C’est à la fin de la journée, posée à la terrasse de mon hostel, que je me suis rendue compte que cela faisait longtemps que je n’avais pas pris plus d’une centaine de photos du même lieux. La dernière fois devait surement être le Machu Picchu.
El Chalten
Quelques semaines plus tard, je suis revenue dans le coin, pour me poser quelques jours à El Chalten. Après Ushuaïa et l’extrême sud, je retrouvais la steppe argentine et les lièvres de Patagonie, ceux là même qui pullulent et se jettent sous tes phares en pleine nuit (donnant à Claude Lanzmann le nom d’un de ses plus beaux romans). Je retrouvais cette lande battue par le vent, sur laquelle le peu d’arbres qui survivent ont courbé l’échine face à cette force de la nature.
C’est ici que j’ai découvert le Fitz Roy et sa chaîne de montagnes qui l’entourent. Ce petit village a été fondé en 1985 pour renforcer la souveraineté de l’Argentine dans la région, et faciliter l’accès à son sommet vedette. La route a été tracée, le goudron a ensuite été rajouté, un aéroport a été construit à El Calafate, et aujourd’hui le lieu est plein de Français, d’Italiens et d’Israéliens venus faire du trekking.
Le village est minuscule, mignon, avec quelques petites épiceries et boulangeries. L’ambiance est légère, on se croirait à dans une copie de Chamonix, la prise de tête en moins. C’est la capitale argentine du trekking et, contrairement au Torres del Paine chilien où tout est payant, ici on a juste à prendre son sac et ses baskets, et les sentiers démarrent directement dans le village. Loma del pliegue tumbado, Lago de las Torres, las Cascadas, il y en a pour tous les goûts et tous les rythmes: une, deux, cinq heures, ou plusieurs jours de marches. Pour des vues toutes plus belles que les autres sur les cimes environnantes. Il suffit juste d’aller faire un tour au Centre des Visiteurs, à l’entrée de la ville, pour vérifier la météo et l’accessibilité des circuits.

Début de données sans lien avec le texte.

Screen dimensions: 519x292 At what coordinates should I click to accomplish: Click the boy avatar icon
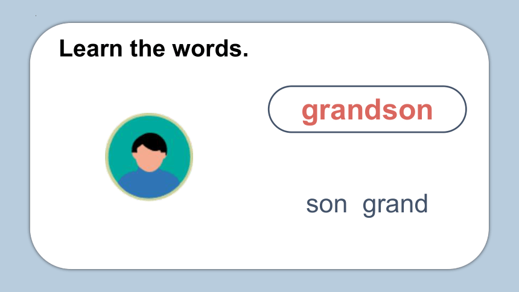tap(149, 157)
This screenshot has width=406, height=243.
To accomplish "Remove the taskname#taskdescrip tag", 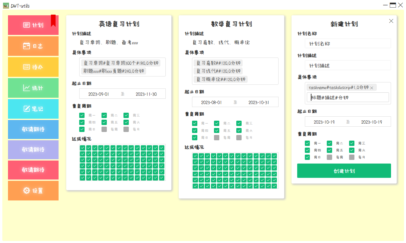I will click(x=372, y=88).
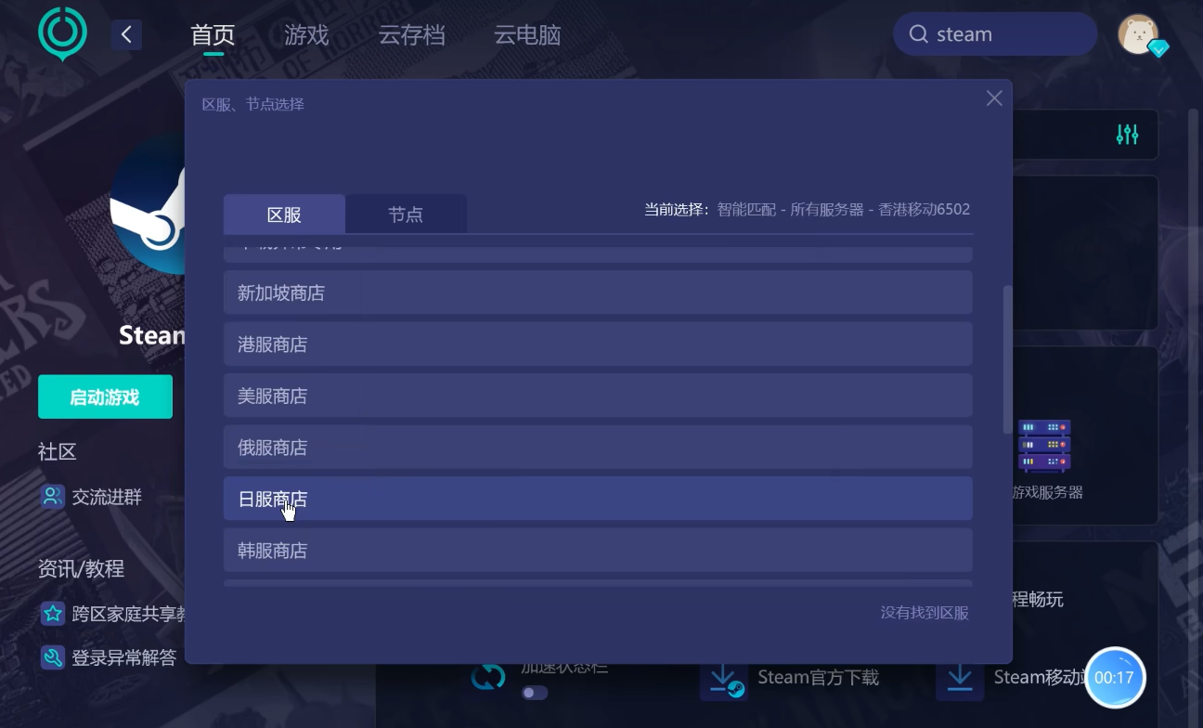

Et si le vent le permet, et si le Fitz Roy se débarrasse de ses nuages tenaces, on peut grimper jusqu’au Lago de los Tres, une de mes randonnées préférées de ce voyages, pour une vue incroyable sur ce sommet magnifique. Il culmine à 3 375m, et son nom, en tehuelche – langue du peuble natif, El Chalten, signifie sommet de feu, ou montagne enfumée. On ne se connaissait pas, et il m’a plu au premier regard. Majestueux au milieu de sa chaîne de montagne, il en impose. Bien qu’il ne ressemble en rien à notre Mont-Blanc, je ressens devant lui la même sensation que lorsque je monte au lac Blanc, un mélange de respect et de sérénité.
Tips numéro 22: prendre son temps a El Chalten et regarder les nuages aller et venir autour de la cime du Fitz Roy.